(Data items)
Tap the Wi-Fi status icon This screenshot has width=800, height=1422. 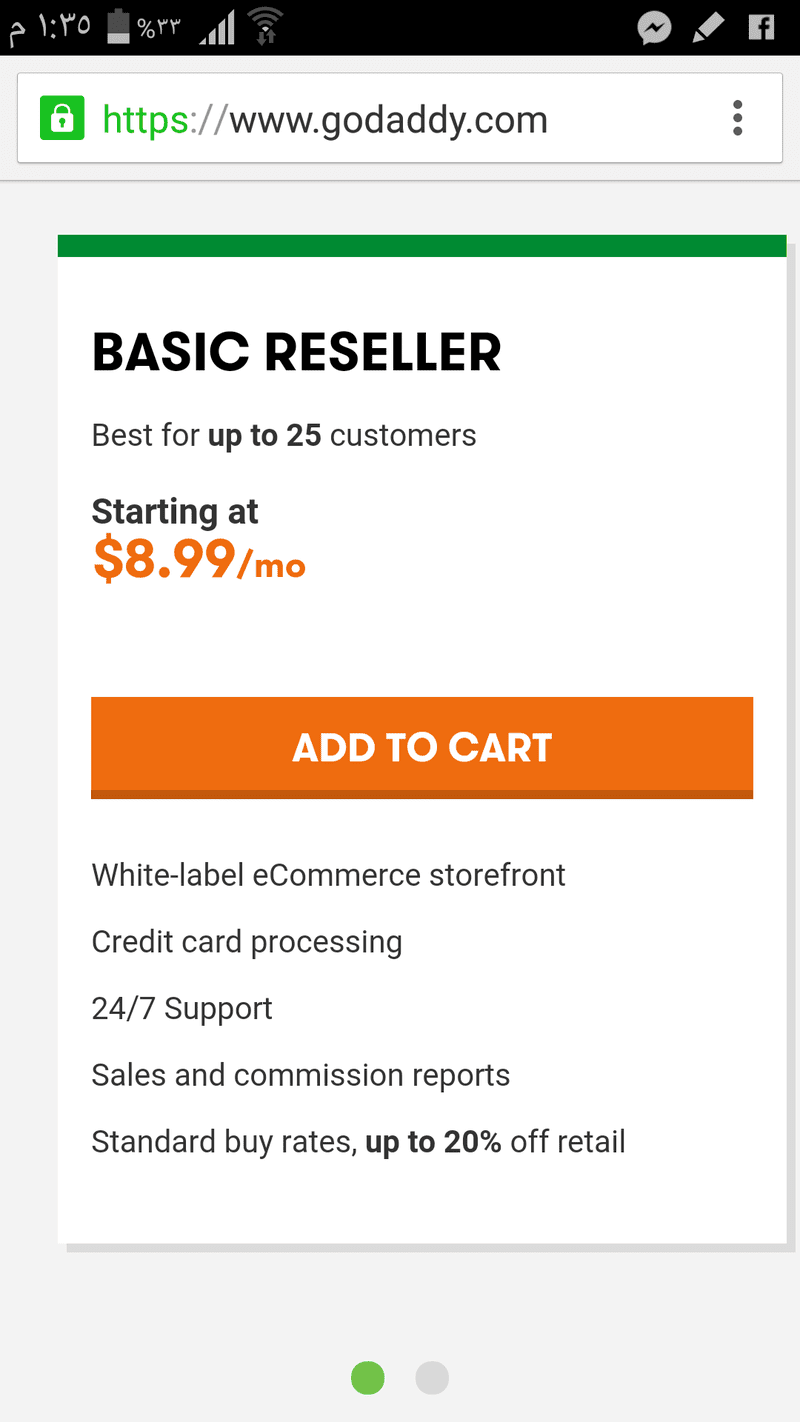[x=265, y=27]
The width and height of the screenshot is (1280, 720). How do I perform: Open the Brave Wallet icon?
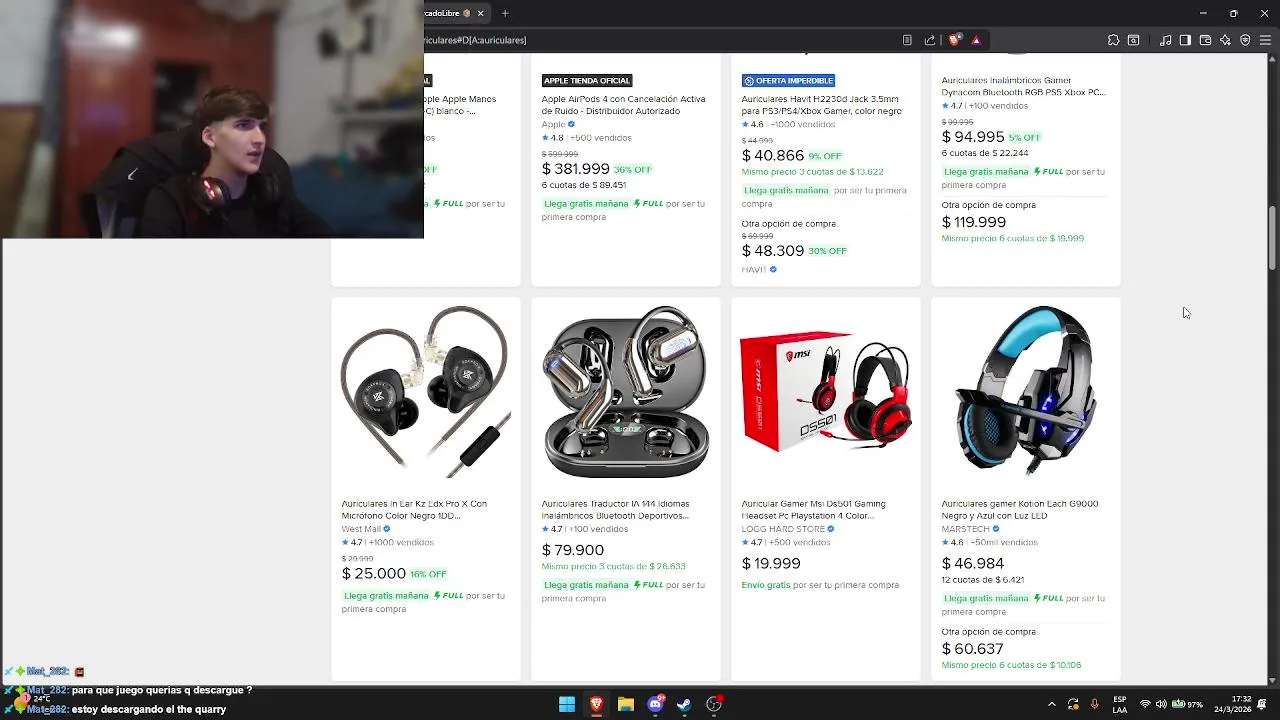(x=1205, y=40)
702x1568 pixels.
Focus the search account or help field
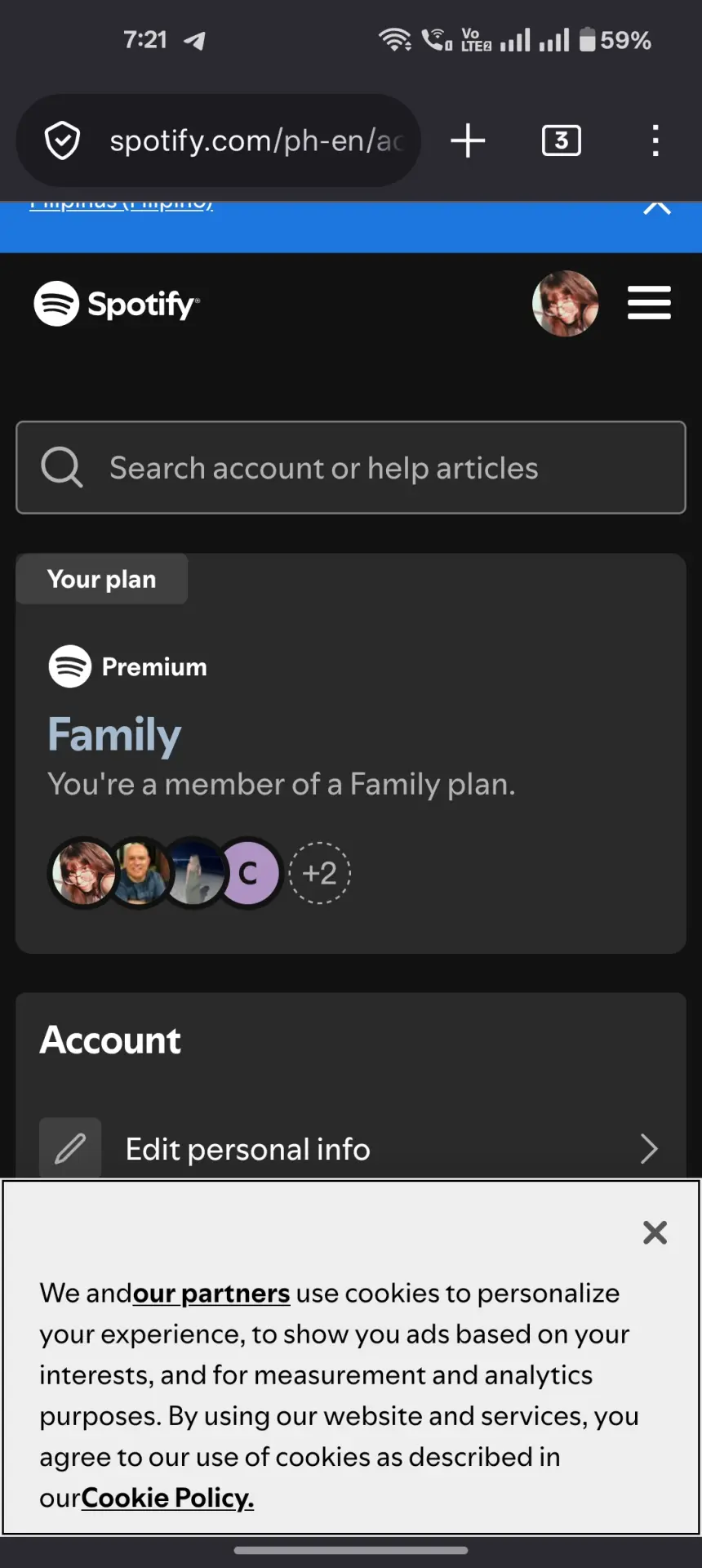(351, 468)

WHAT YOU SHOULD DO
What should appear is an exact copy of the lines from the one containing "702x1568 pixels." through the last line of the records above, pictures excluded.

WRITTEN REPLY
702x1568 pixels.
Focus the search account or help field
(351, 468)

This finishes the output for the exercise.